* BEGIN Entries provided *
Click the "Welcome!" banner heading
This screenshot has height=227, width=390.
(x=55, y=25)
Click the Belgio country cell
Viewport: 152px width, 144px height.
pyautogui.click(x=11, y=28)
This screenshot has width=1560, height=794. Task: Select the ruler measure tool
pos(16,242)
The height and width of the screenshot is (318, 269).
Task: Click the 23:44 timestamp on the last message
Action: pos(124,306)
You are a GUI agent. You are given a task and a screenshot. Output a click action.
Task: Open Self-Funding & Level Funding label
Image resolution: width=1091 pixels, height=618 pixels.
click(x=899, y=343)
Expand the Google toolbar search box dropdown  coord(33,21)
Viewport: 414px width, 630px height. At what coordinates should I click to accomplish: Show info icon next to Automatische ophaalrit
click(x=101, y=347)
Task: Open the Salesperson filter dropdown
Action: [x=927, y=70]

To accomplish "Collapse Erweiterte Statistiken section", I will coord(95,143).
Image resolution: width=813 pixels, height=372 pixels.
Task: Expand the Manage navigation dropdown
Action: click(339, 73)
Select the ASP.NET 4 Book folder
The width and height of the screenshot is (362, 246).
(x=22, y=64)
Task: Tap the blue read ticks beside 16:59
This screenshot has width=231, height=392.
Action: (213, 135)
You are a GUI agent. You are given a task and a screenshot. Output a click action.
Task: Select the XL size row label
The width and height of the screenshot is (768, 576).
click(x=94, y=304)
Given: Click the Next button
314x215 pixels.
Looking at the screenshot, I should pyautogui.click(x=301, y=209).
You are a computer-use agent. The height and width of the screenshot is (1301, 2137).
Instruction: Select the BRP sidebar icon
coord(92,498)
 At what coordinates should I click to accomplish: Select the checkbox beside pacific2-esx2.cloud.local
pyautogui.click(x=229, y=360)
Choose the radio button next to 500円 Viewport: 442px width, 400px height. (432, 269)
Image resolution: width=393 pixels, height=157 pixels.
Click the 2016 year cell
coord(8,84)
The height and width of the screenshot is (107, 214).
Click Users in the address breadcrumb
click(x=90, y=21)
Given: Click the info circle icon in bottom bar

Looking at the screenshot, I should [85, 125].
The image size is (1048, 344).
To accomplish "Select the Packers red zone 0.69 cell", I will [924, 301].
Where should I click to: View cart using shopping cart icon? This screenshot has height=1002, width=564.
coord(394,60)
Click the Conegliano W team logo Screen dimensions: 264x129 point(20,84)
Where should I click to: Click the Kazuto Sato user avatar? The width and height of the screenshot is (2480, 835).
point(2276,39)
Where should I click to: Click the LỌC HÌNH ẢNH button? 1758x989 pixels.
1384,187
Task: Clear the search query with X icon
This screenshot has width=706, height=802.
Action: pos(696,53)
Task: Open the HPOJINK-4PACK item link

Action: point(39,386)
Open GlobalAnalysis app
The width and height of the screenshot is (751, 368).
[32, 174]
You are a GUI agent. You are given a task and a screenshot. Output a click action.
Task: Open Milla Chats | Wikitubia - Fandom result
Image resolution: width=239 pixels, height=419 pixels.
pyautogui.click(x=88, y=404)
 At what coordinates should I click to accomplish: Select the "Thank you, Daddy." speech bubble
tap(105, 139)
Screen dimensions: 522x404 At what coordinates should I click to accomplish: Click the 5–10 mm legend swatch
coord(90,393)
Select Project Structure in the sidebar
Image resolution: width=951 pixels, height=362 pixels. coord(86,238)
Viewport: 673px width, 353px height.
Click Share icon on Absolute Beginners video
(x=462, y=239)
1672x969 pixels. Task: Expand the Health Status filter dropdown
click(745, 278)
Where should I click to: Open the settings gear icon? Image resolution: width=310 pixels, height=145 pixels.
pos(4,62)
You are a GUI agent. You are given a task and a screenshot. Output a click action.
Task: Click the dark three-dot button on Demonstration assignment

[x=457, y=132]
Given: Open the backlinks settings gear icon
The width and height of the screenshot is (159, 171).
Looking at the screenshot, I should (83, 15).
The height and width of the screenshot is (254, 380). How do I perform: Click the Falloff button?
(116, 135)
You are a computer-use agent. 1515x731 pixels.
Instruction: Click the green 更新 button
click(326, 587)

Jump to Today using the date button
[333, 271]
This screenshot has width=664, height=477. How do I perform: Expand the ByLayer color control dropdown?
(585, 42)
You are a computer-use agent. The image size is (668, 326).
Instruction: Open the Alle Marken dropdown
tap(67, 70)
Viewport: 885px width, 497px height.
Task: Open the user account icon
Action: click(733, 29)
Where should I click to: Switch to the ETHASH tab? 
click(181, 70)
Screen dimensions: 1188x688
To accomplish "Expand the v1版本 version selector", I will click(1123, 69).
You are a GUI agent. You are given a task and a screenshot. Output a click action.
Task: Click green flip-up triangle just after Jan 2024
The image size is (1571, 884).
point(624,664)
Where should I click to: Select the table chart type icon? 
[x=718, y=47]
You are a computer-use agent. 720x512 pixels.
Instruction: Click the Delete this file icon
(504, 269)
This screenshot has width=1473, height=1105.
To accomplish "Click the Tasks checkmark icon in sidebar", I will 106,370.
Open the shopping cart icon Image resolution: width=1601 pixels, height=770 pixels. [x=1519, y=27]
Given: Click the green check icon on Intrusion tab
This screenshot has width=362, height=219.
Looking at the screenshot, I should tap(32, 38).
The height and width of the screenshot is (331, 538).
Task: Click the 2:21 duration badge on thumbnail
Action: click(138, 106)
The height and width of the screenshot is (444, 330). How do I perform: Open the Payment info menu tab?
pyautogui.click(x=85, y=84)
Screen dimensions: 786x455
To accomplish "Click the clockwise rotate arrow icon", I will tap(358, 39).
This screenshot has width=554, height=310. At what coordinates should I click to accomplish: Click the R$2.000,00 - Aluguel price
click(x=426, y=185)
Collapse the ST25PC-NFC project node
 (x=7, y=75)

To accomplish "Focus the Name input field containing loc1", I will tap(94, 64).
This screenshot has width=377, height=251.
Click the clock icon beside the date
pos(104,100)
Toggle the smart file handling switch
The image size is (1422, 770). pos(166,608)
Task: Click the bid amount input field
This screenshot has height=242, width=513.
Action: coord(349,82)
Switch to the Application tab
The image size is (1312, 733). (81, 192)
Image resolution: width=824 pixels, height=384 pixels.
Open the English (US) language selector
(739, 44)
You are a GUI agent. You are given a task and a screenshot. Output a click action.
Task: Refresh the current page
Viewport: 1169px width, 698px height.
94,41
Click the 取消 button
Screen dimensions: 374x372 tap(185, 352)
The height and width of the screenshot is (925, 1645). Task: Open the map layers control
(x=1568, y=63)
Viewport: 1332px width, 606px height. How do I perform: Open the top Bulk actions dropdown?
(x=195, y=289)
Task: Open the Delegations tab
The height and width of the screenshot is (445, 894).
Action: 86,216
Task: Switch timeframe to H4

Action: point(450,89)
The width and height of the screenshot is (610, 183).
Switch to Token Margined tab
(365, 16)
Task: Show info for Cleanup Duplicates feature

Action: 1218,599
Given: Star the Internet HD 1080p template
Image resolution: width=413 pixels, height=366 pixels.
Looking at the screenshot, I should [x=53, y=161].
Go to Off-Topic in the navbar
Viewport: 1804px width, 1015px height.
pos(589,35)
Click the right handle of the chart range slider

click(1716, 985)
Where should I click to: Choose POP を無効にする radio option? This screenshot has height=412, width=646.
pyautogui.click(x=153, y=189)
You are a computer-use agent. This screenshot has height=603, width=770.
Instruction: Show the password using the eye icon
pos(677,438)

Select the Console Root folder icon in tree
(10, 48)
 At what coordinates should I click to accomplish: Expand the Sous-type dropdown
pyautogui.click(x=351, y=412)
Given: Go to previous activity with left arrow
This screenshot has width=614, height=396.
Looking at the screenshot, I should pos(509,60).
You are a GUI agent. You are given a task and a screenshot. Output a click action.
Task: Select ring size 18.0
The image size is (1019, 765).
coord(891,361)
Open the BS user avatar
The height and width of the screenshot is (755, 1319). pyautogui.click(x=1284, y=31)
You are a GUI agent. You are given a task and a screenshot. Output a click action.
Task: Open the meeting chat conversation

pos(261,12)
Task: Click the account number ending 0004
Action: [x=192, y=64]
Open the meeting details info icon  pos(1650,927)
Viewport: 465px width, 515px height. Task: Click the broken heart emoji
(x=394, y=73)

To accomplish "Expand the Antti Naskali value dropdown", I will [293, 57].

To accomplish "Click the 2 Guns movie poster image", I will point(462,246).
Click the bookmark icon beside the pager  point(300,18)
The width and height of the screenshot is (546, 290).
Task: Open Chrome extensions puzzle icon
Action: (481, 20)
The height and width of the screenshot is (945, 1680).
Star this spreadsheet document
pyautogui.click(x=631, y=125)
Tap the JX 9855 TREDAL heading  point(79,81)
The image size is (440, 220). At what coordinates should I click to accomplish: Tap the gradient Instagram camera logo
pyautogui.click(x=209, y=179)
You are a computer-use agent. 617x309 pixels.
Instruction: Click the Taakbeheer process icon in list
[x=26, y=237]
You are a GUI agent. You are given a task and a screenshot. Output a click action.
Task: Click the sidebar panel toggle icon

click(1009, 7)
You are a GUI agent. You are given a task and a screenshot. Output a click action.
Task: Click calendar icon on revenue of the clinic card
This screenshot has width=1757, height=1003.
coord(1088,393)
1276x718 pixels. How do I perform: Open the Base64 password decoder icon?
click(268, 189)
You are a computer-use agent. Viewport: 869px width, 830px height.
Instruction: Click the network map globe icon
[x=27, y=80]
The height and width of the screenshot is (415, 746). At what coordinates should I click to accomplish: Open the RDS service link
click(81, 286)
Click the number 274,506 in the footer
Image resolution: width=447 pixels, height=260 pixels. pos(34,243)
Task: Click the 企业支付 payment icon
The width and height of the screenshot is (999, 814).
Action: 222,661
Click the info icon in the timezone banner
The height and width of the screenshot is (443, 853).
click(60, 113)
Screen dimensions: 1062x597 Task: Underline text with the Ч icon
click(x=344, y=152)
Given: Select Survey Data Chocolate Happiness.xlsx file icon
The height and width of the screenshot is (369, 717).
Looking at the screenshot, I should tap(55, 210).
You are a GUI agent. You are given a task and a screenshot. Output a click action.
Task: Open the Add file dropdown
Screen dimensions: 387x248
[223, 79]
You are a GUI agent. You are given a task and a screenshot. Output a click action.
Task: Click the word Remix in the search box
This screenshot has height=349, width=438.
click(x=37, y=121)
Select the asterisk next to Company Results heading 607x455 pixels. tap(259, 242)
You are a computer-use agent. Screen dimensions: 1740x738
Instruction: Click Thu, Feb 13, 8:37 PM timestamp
* END Entries provided *
Aim of the task ▸ Arrange the part of the records that opens with the line containing "Task: Tap the blue read ticks beside 16:59" and closes with the line containing "click(x=94, y=304)" as a Markdown table with two columns, "Row" and "Line." Number each line in order, and leave out any blank lines.

Completed exercise ▸
| Row | Line |
|---|---|
| 1 | Task: Tap the blue read ticks beside 16:59 |
| 2 | This screenshot has width=231, height=392. |
| 3 | Action: (213, 135) |
| 4 | You are a GUI agent. You are given a task and a screenshot. Output a click action. |
| 5 | Task: Select the XL size row label |
| 6 | The width and height of the screenshot is (768, 576). |
| 7 | click(x=94, y=304) |